My insider tips on making the Sienna Maker Jacket.
All the jackets and coats in my wardrobe seemed so formal: I was lacking a casual jacket / coat to wear with jeans t-shirts and sweaters.
The Sienna Maker jacket by Closet Core seemed like the perfect solution. I had this pattern on my wish list for quite a while. When I was finally able to purchase and obtain the pattern I could not wait to begin sewing!
The Pattern
This pattern is described as a utility jacket, inspired by French workwear, to be worn by makers and artists inside the studio as well as out. I am not sure that I would agree with this idea. It seems too much to wear indoors and the belted jacket seems impractical!
However, I do love both designs and feel that the pattern offers great versatility and opportunity to customise. The jackets are both unlined and so required the seams to be finished utilising the French or Hong Kong methods, since they are exposed.
There is plenty of styling on offer with both jacket designs. Incorporating large patch pockets, hidden pockets and a button placket detailing, this is certainly a statement jacket.
The belted jackets (View A & B) come in two lengths, and are flattering worn cinched in at the waist. View C is a short boxy jacket that is much more practical and easy to wear for every day.
The Fabric
I chose to use denim, as it fitted the bill for a hard wearing and practical jacket. Something that I could wear through the seasons layered over t-shirts or even sweaters in the cooler months. I purchased the denim in my local market.
I finished the inside of the jacket using Hong Kong seams where possible. I had plenty of left-over scraps of cotton gingham in my stash, just perfect for the job!
Preparing The Bias Binding
I had not made bias binding before and so looked up how to do this on Pinterest. I found the following link and made a sample:
https://www.designsbypetro.com/BiasBindingPdf1.pdf
For me there seemed to be far too many joins situated close together and I found it to be messy. For this jacket the seams are mostly straight and I did not need to cut the tape on the bias. I therefore decided to simply make tape with as many long straight strips as possible. It worked perfectly and with fewer joins on the continuous tape, it looked so much better.
Making The Jacket
For this first project I am making view A: the long, belted jacket.
I immediately overlocked all raw edges of the pattern pieces to preserve a flat clean finish. I also believe that this prevents the fabric fraying when washed and causing the seams to bulk.
The next step was to attach the bias binding to all seams that were not to be finished with French seams. I found it easier to do this before stitching the sections together, having less fabric and bulk to manoeuvre.
For the remaining finishing, I used French seams as I continued to construct the jacket.
Once the pockets are attached, it calls for a slit to be made for the sash belt to pass through. I actually made this too wide, finding this section of the instructions difficult to follow. You only need to make a narrow opening for the belt, so be careful not to make my mistake.

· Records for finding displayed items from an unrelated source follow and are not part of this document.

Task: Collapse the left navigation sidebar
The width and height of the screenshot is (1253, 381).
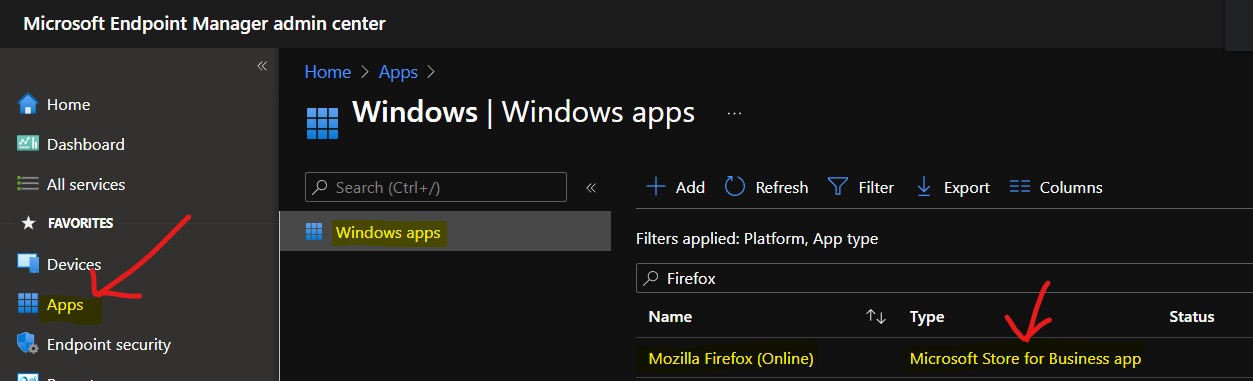Action: tap(262, 66)
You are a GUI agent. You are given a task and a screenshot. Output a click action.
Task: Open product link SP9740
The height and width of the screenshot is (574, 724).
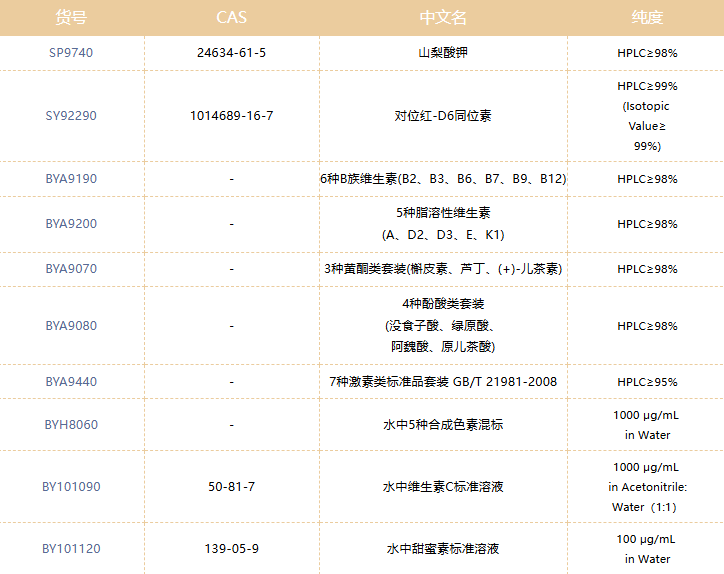(71, 52)
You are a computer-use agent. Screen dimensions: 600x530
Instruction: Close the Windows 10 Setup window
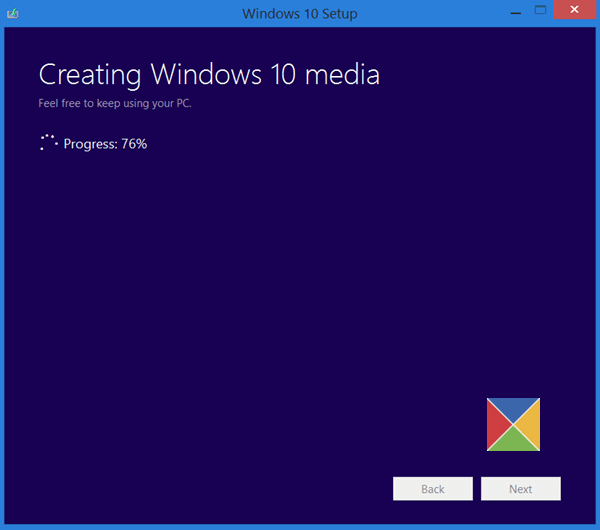[574, 10]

The denim has enough body and is substantial enough without interfacing, and so I opted out of this stage.
When the collar and facings are fitted, it calls for the two layers to be stitched together. Due to the bulk of the Hong Kong seams, I found it easier to sew this using a zipper foot.
Tips And Alterations
▪️I immediately overlocked all the raw edges of the pattern pieces to prevent the fabric from fraying. This also gave a neat edge to finish to with the bias binding. I believe that it will also help when washing the jacket.
▪️I finished as many exposed seams as possible with bias binding before making up the jacket. This made it much easier to handle and achieve a better finish.
▪️I finished all other edges with French seams.
▪️I omitted the hidden breast pocket, it seemed one pocket too far!
▪️I omitted using interfacing as the fabric was substantial enough
▪️Make sure that you do not make the opening for the belt too large, it is easy to do.
▪️Next time I would wait until I had completed the coat and fitted the belt before creating the actual opening for the belt to pass through. I found it too low on my waist. It is much better done when you can try it on to achieve a perfect fit.
▪️When top stitching the facing to the main body of the coat I used a zipper foot to closely follow the edge.
Conclusion
The long Sienna Maker jacket is a fairly straight forward jacket to make. The shape is simple and unstructured, there are no darts and it is unlined. Finally there are no button holes to fit, and so it is good project for someone with moderate sewing experience.
I have to admit that I love the finished jacket and have received many compliments when wearing it. It really is different to anything readily available and certainly worth the effort to make.
The jacket is great worn over T-shirts, and yet is loose and roomy enough to wear over sweaters. A great all-season jacket for layering.
I would also consider lining this jacket, if made in a wool or similar fabric. It would save having to finish the seams and would add to the warmth of the jacket if worn in cooler months.
I find that I struggle as to what to do with the belt when not tied. It can apparently be looped in the opposite direction. I tend to roll it and place it in a pocket. I do have a couple of ideas for alternative solutions to this issue, that I plan to experiment with in my next make, so watch this space!
All in all I am very pleased with this jacket and will certainly be making further versions.